Она оцепенела и стала подниматься, но он втолкнул ее обратно в кресло.

— Господи, не говори мне, будто ты поверила Имоджин! Не говори мне, будто ты хоть на минуту поверила, что я спал наверху!

— А я поверила, поверила…

В отчаянии он стал глотать ртом воздух.

— Я думал, ты — хитрюга, притворяешься, что ничего не понимаешь, меня в пот вгоняешь. Марджори, а может, ты и в самом деле ребенок, ничего в жизни не смыслящий ребенок? Мы с Имоджин давным-давно уже вовсю любовь крутим. Никогда в жизни ничего подобного не испытывал. Она там, в Оклахоме, такому научилась, о чем я и…

Ее ладонь со всей силой ударилась о его зубы. Она отвесила ему пощечину и встала.

— Я люблю тебя, старый козел, — сказала она, — поэтому-то я ей и поверила. Убери ноги. Я пошла домой.

Он смотрел на нее с кривой ухмылкой, и она проскользнула мимо него.

— Ну, что ж, по справедливости. Прощай, любовь моя.

Она обернулась.

— Позорник. Отца, самого себя, всех евреев, всякого, кто соприкасается с тобой, всех позоришь. Я до конца дней буду Бога благодарить, что избавилась от тебя. Даже если ты станешь мировой знаменитостью.

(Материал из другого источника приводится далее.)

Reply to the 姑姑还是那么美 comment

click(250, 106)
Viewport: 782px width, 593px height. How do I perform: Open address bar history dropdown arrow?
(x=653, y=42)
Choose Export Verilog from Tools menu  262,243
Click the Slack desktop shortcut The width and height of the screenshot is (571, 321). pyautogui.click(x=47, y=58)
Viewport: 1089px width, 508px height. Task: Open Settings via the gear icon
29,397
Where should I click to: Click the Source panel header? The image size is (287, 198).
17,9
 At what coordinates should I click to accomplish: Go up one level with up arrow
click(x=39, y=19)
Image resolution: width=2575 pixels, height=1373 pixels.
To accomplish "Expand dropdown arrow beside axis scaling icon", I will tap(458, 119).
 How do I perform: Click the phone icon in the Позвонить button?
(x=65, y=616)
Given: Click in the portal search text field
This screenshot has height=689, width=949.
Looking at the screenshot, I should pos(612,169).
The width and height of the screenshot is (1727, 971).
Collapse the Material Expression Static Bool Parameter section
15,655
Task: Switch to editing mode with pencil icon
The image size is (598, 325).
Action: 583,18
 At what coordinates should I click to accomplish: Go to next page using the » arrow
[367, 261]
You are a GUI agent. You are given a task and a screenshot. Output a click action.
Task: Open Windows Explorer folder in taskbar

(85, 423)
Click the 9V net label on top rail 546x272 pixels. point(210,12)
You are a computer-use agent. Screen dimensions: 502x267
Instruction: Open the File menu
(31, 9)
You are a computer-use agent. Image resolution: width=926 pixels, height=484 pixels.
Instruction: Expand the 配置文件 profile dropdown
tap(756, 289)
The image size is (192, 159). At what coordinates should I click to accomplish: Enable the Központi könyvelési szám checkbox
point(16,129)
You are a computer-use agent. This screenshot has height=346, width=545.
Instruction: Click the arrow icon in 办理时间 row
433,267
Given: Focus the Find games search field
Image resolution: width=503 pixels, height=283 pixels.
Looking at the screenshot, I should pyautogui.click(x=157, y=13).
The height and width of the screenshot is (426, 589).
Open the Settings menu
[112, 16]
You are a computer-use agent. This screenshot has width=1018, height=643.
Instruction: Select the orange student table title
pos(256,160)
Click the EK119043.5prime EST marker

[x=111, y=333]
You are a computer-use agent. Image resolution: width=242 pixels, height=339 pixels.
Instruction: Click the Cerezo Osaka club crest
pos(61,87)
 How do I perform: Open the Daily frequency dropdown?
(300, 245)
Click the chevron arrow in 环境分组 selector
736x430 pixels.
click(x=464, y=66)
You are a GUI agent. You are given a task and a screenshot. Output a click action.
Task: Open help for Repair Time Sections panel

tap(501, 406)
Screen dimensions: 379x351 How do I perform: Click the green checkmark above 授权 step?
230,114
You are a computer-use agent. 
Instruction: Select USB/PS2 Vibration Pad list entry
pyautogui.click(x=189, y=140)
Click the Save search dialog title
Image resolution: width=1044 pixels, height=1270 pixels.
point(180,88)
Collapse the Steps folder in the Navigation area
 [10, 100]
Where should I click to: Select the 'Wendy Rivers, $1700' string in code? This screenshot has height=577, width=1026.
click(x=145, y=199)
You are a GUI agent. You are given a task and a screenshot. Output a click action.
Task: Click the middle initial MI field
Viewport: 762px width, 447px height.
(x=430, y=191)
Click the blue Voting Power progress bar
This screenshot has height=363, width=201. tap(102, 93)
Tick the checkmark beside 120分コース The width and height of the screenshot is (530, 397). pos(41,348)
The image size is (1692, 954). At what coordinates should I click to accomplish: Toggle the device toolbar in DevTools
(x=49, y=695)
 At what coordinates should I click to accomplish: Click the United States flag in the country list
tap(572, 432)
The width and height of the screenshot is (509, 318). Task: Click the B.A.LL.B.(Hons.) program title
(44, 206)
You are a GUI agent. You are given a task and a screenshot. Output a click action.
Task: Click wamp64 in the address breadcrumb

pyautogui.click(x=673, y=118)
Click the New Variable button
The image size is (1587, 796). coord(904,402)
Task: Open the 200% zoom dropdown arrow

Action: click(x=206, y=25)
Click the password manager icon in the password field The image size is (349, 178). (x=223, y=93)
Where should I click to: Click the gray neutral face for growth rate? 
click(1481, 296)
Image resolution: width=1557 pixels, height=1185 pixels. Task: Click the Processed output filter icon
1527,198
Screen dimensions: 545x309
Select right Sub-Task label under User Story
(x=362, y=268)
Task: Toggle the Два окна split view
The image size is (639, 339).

Прощай, Ноэль.

Все с той же усмешкой он хлопнулся на скамью, всклокоченный, неопрятный, все такой же желанный, как всегда. Ей захотелось пригладить ему волосы. Она выбежала из зала. В странных синеватых сумерках падал снег. Она пробежала два квартала до подземки. Снежные хлопья кружились, щипали ее за разгоряченные щеки, набивались в глаза. Ничего не соображая, она проехала от центра минут пятнадцать, а потом в вагон вошла негритянка, на кроличьем воротнике у нее налип снег — странно, апрель, а идет снег.

7. Доктор Шапиро

Первое письмо от Ноэля Марджори нашла у дверей вместе с утренней почтой пару недель спустя. У нее даже сердце заколотилось от радости.

Дни тянулись, она вставала разнесчастная, разнесчастная ходила весь день и разнесчастная ложилась спать. Она видела его в толпе и на картинках в журналах, она рисовала его себе, как рисуют героя романа, взятого в библиотеке, убеждала себя, что все прошло, и сама этому верила, но и это не приносило облегчения. С письмом в руках она бросилась к себе в спальню, как кошка, стащившая рыбью голову, закрыла за собой дверь и встала, разглядывая письмо, поглаживая пальцами тоненький конверт авиапочты с яркой зелено-желтой мексиканской маркой. Потом она прочитала письмо. Это был длинный, с юмором, рассказ о его автомобильном путешествии, отпечатанный на машинке, с восторженными описаниями мексиканских пейзажей и кухни. Она перескакивала через абзацы в поисках строчки, где бы говорилось о них двоих. Но ничего не было. Начиналось письмо со слов «Привет, дорогая!», а кончалось словами «Люблю, Ноэль». Она швырнула письмо на кровать. А затем перечитывала снова и снова. Через несколько дней она порвала его, оставив без ответа и не записав адрес Ноэля в Мехико, впрочем, адрес она знала.